Like Eric Clapton, U.S. Trade Representative Robert Zoellick is a god.

One day he’s in Paris talking ag trade with his buddies in the World Trade Organization’s G-5; the next day he’s in Mauritius talking ag trade with the less-than-buddy G-90.

Bold defender. Then, in a brief visit to Washington, he cracks Congressional knuckles to push passage of the pending U.S.-Australian free trade deal, boldly defends CAFTA for Cargill and other poor ag trans-nationals, and finally – as always – plots how to get a WTO ag trade deal done by the July 31 deadline.

And all that just one month after Brazil used his wispy mustache to wipe the world clean of U.S. cotton subsidies.

How does he keep it all straight? Well, he’s a god. Can mere mortals – like, say, you – make any sense of it? Of course you can – with our help.

G is for great. Let’s begin by looking into who those “Gs” are and what they want.

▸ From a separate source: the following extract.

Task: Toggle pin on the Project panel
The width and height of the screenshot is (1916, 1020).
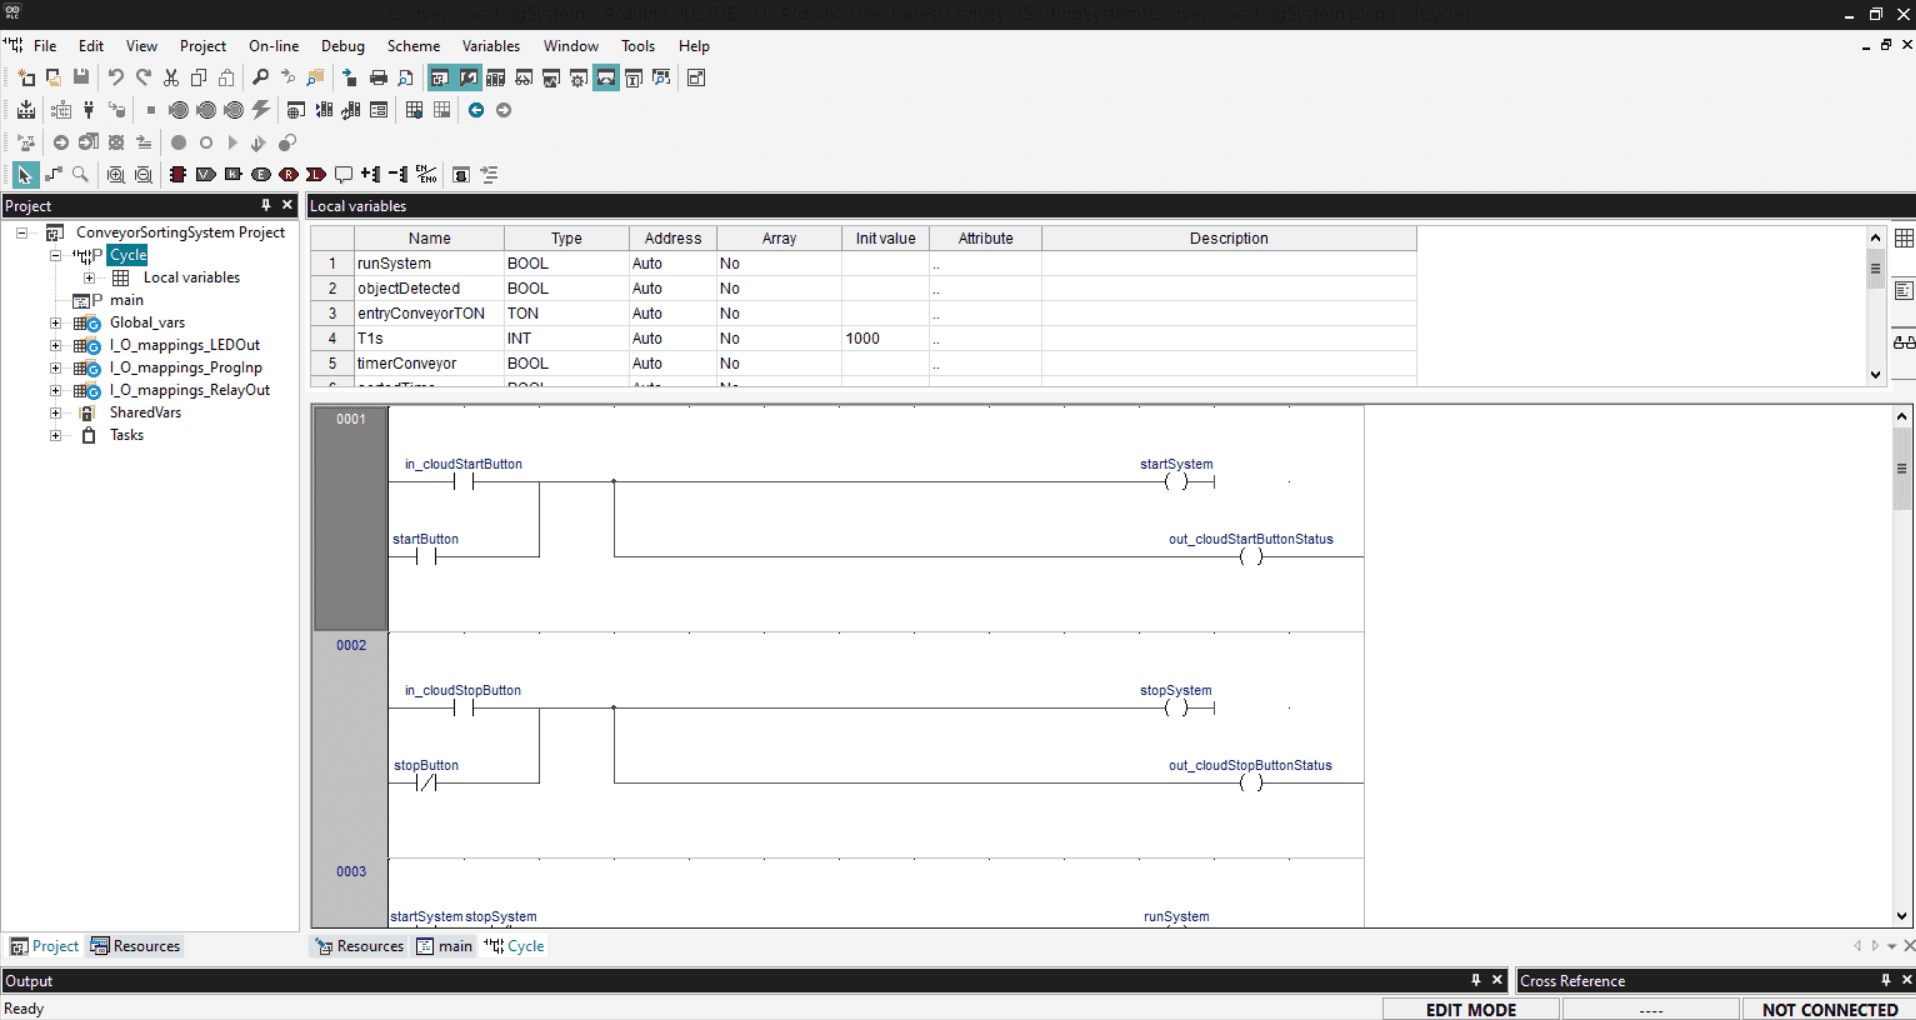Action: coord(266,205)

In brief, “G” is global shorthand for Group, as in Group of 5, 20 or 2,472.

Inside the WTO, however, members often substitute other “G” words to better describe the actual function of each group.

For instance, the G-5 is really the Gestalt-5. Gestalt is a German word that means an organized whole perceived as more than the sum of its parts.

Since the G-5 is composed of Brazil, the European Union, India, the U.S. and Australia (actually Australia represents the Cairns Group, an offshoot of the bushy WTO family tree), gestalt is perfect. The G-5 is bigger than the sum of its parts. Just ask them.

Yet two parts of its whole, the U.S. and the EU, are bigger parts of the whole part and they pretty much tell the other parts what part any WTO ag trade proposal will become the part their part wants.

(Don’t worry if this doesn’t track. Bob Zoellick understands it.)

Friend or foe? This all makes sense if you remember that the G-5 is your only real friend at the WTO. Yes, India wants your cotton acres and Brazil wants your bean acres. And, sure, Australia is mad for your beef industry and the EU, well, it always mad and always wants something.

But these guys are your buds because when the utopian WTO completes its utopian ag trade deal – in utopia, remember, there are no farm support programs – it’s entirely probable that you will be first in line to buy Australian beef, Indian blue jeans, Brazilian beans and European whatever.

And that’s a good thing because you’ll want to eat.

On to the G-20. Conversely, the G-20, sometimes referred to as the Gatecrasher-20 because they crashed the big WTO love fest in Cancun last year (causing it to run out of booze early, which sent everyone home surly) is not your friend.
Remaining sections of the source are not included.